→ **Excerpt**:
Sometimes we need to calculate probabilities for compound events that are connected by the word “and.” This requires that we look for outcomes that are common to both events. As we saw with sets and truth tables, the intersection \(A \cap B\) and conjunction \(A \wedge B\) refer to where both \(A\) and \(B\) occur. When working with probabilities, these events may occur at the same time or they could happen in a sequence, such as \(A\) followed by \(B\).
How we calculate the theoretical probability of the event "\(A \text{ and } B\)" depends on whether the two events are independent or dependent. So, we must discuss these concepts before developing a formula.
Two events \(A\) and \(B\) are independent if the probability that \(B\) occurs is the same whether or not \(A\) occurs. If the probability of \(B\) is affected by the occurrence of \(A\), then we say that the events are dependent.
Coin tosses and die rolls are common examples of independent events – tossing heads does not change the probability of tossing heads the next time. The probability of tossing a heads on the second toss is still 1/2 no matter if there was a heads or tails on the first toss. Likewise, rolling a six on a first die does not change the probability that the next roll will be a six.
Another example of independent events is randomly selecting items from a container when the items are selected with replacement. By replacing the item after the first selection, we reset the probability back to what it was before we made the selection. Since the probabilities in the second selection are the same as the first selection, the events are independent.

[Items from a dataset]
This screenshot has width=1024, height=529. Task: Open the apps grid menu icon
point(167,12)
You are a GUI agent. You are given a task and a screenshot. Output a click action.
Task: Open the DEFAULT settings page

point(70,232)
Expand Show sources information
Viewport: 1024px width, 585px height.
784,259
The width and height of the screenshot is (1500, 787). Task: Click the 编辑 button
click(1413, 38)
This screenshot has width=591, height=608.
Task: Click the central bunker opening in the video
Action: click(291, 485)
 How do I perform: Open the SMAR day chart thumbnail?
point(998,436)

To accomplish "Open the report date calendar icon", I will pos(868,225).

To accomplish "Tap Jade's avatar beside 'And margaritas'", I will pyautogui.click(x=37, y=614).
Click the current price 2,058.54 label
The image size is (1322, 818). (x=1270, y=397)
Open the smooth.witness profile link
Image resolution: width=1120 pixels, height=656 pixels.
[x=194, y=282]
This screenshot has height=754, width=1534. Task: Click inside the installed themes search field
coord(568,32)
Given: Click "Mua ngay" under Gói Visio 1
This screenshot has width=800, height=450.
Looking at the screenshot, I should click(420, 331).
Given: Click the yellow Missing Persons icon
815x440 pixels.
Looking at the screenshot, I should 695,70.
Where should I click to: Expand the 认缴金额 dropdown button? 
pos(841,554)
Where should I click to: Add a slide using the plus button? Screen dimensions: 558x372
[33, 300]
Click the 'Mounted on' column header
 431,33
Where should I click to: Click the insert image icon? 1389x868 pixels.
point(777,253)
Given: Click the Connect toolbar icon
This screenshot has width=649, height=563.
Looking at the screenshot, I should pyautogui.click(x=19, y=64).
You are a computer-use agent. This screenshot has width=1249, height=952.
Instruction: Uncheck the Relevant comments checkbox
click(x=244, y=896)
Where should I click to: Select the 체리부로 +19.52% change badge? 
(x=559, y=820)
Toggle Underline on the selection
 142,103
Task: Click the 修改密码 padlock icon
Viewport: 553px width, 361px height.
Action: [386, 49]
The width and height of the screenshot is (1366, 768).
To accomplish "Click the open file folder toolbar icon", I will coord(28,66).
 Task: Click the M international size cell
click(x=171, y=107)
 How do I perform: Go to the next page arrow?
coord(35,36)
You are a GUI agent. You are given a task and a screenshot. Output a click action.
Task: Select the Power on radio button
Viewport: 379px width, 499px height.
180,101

→ **Exercise task**: Resume the passage on independent and dependent events in probability, picking up right after its final sentence.

→ **Output of the exercise**:
If we select without replacement, however, we change the total number of possible outcomes, thereby changing the probabilities in subsequent selections. For example, if we select two people from a group for a committee, the first member selected cannot be selected again so the sample space (and therefore the probabilities) for the second selection has changed. So, if we draw without replacement, the events will be dependent.
What about drawing two cards from a deck? This can be a bit tricky. When you draw the first card and put it back before drawing a second card, the sample space for drawing the second card remains 52 cards just as it was for the first card. These events are independent. However, if you draw the first card and put it aside before drawing a second card, the sample space for drawing the second card changes to 51 because one card has been removed. This is an example of events that are dependent.
Two events are independent events if the occurrence of one event has no effect on the probability of the occurrence of the other event. Examples of independent events include tossing coins, rolling dice, spinning spinners, and selecting items from a group when the items are replaced after each selection.
Two events are dependent events if the occurrence of one event has an effect on the probability of the occurrence of the other event. Examples of dependent events include selecting items from a group when the items are not replaced after each selection.
Determine whether each pair of events are independent or dependent.
- Flipping a coin twice and getting tails both times.
- Selecting a president and then a vice president at random from a pool of five equally qualified individuals.
- The event that it will be cold in Washington, DC tomorrow and the event that it will be cold in Baltimore tomorrow.
- Wearing your lucky socks and getting an A on your exam.
Solution
- The probability of getting tails on the first flip is \(\frac{1}{2}\). After flipping tails, the probability of getting tails on the second flip is still \(\frac{1}{2}\). Since the probability of flipping tails on the second flip did not change because we flipped tails on the first flip, the events are independent.
- Since two different people will be put in the role of president and vice president, we are drawing without replacement and the events are therefore dependent.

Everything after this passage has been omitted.